■ **Your task**
Copy out the lines of the listing word for word, starting at the line that contains "Toggle the greyed 仙人 skill" and ending at the line that contains "click(1501, 541)", including both of those lines.

Listing excerpted from a collection:

·····

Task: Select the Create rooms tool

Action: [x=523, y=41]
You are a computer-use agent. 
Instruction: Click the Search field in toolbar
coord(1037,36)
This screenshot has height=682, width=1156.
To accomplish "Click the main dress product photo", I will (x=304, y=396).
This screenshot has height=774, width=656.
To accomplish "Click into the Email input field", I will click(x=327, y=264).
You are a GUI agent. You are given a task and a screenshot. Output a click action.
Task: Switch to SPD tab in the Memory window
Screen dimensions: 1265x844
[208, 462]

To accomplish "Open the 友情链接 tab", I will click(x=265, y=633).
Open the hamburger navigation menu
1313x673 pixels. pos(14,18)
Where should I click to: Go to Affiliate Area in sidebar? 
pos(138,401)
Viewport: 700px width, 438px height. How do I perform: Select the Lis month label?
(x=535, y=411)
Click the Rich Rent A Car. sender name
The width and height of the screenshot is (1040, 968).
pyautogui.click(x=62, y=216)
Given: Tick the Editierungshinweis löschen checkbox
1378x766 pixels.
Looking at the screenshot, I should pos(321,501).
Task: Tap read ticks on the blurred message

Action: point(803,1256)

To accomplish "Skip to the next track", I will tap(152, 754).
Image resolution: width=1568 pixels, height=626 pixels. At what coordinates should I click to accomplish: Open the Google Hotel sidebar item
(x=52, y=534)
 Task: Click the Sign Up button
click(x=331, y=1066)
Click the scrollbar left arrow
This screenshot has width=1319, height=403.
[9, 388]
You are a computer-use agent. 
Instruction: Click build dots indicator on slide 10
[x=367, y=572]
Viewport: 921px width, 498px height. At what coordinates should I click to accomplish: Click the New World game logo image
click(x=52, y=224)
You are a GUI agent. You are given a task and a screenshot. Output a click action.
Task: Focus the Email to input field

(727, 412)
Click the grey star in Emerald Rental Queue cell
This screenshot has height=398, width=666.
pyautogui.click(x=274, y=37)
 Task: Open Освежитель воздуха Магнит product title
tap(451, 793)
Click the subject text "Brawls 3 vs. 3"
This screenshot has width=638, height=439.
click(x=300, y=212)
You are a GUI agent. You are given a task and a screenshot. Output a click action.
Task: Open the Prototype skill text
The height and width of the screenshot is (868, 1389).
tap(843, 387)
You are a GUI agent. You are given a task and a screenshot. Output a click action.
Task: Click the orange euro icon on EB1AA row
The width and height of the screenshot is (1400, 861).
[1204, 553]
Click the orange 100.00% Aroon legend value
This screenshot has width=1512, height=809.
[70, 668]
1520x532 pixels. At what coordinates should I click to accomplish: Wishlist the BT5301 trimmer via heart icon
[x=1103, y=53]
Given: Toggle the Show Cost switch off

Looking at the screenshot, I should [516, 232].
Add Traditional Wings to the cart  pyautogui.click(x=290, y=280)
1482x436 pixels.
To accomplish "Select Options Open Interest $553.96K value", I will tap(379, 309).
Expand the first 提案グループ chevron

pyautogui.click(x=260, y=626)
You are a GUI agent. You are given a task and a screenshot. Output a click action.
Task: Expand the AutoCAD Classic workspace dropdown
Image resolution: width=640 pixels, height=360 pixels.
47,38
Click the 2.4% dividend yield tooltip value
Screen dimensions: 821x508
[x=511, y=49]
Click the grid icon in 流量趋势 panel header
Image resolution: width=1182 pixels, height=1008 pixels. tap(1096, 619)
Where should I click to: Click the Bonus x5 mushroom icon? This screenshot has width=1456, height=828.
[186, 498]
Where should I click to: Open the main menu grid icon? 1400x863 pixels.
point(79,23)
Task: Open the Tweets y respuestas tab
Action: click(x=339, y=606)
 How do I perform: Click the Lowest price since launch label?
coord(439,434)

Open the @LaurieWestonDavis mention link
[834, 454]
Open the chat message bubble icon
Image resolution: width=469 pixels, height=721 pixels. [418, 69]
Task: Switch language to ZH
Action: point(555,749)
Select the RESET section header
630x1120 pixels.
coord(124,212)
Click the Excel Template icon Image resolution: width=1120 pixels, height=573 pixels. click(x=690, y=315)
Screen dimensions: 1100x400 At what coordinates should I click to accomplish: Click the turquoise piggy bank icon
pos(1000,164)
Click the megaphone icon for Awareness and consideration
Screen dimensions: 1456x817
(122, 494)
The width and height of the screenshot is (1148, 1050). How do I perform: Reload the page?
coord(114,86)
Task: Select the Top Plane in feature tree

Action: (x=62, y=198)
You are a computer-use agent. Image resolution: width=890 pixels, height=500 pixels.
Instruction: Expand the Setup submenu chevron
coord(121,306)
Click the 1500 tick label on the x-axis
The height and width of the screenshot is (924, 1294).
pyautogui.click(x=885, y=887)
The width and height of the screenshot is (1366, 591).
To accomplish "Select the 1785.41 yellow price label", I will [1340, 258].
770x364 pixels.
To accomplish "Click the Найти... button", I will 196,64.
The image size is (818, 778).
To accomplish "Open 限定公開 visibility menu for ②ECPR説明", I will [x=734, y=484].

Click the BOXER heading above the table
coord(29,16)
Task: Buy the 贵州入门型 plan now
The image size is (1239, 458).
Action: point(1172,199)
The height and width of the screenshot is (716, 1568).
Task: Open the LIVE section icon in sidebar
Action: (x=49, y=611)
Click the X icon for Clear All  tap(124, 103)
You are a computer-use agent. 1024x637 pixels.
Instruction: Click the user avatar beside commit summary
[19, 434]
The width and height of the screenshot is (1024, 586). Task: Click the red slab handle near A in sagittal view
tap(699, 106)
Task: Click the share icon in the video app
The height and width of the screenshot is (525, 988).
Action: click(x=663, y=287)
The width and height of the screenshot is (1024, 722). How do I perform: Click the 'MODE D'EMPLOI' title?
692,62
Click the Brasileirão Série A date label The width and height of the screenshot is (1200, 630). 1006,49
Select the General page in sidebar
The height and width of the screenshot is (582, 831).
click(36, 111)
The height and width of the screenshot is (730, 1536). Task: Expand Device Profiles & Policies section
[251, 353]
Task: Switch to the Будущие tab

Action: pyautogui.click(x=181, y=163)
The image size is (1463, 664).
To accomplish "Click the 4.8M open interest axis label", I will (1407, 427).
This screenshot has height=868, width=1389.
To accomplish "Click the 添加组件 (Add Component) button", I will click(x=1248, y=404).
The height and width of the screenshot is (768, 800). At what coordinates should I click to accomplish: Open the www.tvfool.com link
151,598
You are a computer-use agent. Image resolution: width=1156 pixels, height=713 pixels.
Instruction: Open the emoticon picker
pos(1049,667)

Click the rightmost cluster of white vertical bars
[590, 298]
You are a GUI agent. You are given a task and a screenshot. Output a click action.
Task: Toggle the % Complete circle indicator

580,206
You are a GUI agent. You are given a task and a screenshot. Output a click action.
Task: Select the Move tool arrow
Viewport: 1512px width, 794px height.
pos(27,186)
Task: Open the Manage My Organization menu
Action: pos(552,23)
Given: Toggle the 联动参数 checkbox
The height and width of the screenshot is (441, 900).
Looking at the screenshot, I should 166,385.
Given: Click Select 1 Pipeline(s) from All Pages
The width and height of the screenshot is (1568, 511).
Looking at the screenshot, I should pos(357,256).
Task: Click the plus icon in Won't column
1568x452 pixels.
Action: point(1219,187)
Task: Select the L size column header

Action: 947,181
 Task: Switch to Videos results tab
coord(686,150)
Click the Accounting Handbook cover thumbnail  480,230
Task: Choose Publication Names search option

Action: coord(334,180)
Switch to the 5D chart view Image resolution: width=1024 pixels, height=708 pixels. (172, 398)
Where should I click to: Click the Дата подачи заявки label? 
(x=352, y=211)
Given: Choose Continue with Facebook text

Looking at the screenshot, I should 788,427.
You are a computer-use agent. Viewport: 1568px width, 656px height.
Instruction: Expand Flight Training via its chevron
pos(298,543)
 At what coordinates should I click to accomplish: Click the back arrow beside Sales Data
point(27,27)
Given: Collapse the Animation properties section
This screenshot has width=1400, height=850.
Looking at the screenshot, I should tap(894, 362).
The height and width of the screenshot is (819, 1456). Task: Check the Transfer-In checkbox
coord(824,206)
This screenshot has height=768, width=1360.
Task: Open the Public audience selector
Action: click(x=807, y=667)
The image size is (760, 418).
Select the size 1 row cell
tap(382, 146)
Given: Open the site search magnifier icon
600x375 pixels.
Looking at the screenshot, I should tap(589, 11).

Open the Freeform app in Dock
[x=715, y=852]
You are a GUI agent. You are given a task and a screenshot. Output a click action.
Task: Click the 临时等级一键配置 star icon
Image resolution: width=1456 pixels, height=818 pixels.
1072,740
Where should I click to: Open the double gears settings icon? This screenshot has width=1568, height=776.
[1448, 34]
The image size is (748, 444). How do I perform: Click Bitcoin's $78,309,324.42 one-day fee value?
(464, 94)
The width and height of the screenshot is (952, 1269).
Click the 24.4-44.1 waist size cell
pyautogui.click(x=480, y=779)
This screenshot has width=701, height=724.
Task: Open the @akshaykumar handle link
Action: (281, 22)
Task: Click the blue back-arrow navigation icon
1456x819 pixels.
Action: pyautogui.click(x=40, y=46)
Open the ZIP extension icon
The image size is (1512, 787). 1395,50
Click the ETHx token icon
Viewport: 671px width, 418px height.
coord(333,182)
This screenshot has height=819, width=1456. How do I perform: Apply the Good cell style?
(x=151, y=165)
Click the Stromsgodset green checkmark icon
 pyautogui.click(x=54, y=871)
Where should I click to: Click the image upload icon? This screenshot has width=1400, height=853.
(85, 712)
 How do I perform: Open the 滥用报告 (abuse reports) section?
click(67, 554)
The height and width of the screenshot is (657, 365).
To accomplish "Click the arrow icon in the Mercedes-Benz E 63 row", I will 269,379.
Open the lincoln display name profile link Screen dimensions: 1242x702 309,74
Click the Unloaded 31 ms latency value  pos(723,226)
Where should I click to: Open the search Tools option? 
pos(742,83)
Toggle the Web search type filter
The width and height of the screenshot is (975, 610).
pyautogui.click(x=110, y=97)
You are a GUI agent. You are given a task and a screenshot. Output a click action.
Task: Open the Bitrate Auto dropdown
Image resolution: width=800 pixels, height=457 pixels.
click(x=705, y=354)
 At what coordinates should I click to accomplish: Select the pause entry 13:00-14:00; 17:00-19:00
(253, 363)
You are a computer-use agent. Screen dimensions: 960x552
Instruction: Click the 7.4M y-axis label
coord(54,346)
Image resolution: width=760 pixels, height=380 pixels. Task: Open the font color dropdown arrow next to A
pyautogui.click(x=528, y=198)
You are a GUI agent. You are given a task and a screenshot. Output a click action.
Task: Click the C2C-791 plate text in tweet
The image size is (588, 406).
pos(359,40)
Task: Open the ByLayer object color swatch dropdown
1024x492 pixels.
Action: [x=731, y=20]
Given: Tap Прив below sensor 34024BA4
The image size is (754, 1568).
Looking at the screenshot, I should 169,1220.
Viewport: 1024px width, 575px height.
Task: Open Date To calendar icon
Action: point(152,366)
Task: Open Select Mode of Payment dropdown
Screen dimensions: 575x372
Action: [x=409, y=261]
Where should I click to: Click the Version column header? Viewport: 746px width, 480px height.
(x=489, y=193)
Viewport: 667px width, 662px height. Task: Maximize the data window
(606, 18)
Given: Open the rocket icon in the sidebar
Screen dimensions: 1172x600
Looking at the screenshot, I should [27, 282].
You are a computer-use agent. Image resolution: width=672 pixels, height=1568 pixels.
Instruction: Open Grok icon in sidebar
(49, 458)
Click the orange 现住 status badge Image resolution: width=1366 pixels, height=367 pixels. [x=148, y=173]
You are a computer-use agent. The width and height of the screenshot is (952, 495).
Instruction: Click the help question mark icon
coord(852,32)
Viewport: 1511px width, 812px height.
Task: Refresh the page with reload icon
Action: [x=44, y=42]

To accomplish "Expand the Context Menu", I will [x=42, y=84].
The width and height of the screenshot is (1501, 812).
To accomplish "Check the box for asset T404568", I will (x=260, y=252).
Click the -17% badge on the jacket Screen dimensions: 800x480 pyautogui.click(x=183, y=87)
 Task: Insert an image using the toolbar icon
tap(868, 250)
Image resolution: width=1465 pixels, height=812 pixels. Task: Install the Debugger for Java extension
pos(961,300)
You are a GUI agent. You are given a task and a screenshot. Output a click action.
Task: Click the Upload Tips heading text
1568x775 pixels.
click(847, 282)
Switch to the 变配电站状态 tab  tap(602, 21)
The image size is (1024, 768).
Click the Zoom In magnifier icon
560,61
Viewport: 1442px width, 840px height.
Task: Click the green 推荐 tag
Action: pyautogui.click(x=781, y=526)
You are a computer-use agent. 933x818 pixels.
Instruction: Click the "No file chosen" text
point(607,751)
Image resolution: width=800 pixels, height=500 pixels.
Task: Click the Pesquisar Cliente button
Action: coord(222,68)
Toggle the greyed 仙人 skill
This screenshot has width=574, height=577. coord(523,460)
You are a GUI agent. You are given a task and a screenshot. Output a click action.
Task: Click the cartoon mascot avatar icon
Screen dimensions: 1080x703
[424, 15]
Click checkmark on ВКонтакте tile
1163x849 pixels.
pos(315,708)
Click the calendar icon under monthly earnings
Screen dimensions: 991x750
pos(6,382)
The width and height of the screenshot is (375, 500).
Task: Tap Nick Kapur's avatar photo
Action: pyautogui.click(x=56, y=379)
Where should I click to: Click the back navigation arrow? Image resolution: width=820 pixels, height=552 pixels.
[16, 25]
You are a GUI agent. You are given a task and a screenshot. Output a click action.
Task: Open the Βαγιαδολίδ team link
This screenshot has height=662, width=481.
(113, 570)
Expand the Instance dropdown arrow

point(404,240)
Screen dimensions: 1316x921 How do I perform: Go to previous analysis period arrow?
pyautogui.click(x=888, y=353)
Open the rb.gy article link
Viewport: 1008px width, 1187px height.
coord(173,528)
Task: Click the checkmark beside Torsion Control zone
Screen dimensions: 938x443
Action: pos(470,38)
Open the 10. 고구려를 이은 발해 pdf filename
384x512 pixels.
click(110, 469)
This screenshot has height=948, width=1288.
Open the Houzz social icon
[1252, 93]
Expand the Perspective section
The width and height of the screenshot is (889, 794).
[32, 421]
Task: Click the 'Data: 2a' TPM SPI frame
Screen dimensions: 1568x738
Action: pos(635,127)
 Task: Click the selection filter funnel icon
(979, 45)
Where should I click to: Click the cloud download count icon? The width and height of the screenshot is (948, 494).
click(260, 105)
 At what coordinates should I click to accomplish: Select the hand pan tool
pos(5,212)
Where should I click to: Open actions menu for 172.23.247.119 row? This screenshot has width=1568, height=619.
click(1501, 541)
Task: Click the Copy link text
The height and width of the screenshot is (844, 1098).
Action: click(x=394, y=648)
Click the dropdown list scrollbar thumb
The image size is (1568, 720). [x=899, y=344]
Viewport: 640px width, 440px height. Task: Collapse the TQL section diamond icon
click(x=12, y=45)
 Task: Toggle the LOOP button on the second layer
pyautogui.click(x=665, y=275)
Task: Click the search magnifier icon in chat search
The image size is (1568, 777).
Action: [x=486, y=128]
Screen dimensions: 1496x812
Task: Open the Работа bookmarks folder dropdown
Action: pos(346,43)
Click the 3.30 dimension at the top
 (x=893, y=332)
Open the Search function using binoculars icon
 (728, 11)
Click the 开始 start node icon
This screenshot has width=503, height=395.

·····

■ **Solution for this exercise**
Toggle the greyed 仙人 skill
This screenshot has width=574, height=577. coord(523,460)
You are a GUI agent. You are given a task and a screenshot. Output a click action.
Task: Click the cartoon mascot avatar icon
Screen dimensions: 1080x703
[424, 15]
Click checkmark on ВКонтакте tile
1163x849 pixels.
pos(315,708)
Click the calendar icon under monthly earnings
Screen dimensions: 991x750
pos(6,382)
The width and height of the screenshot is (375, 500).
Task: Tap Nick Kapur's avatar photo
Action: pyautogui.click(x=56, y=379)
Where should I click to: Click the back navigation arrow? Image resolution: width=820 pixels, height=552 pixels.
[16, 25]
You are a GUI agent. You are given a task and a screenshot. Output a click action.
Task: Open the Βαγιαδολίδ team link
This screenshot has height=662, width=481.
(113, 570)
Expand the Instance dropdown arrow

point(404,240)
Screen dimensions: 1316x921 How do I perform: Go to previous analysis period arrow?
pyautogui.click(x=888, y=353)
Open the rb.gy article link
Viewport: 1008px width, 1187px height.
coord(173,528)
Task: Click the checkmark beside Torsion Control zone
Screen dimensions: 938x443
Action: pos(470,38)
Open the 10. 고구려를 이은 발해 pdf filename
384x512 pixels.
click(110, 469)
This screenshot has height=948, width=1288.
Open the Houzz social icon
[1252, 93]
Expand the Perspective section
The width and height of the screenshot is (889, 794).
[32, 421]
Task: Click the 'Data: 2a' TPM SPI frame
Screen dimensions: 1568x738
Action: pos(635,127)
 Task: Click the selection filter funnel icon
(979, 45)
Where should I click to: Click the cloud download count icon? The width and height of the screenshot is (948, 494).
click(260, 105)
 At what coordinates should I click to accomplish: Select the hand pan tool
pos(5,212)
Where should I click to: Open actions menu for 172.23.247.119 row? This screenshot has width=1568, height=619.
click(1501, 541)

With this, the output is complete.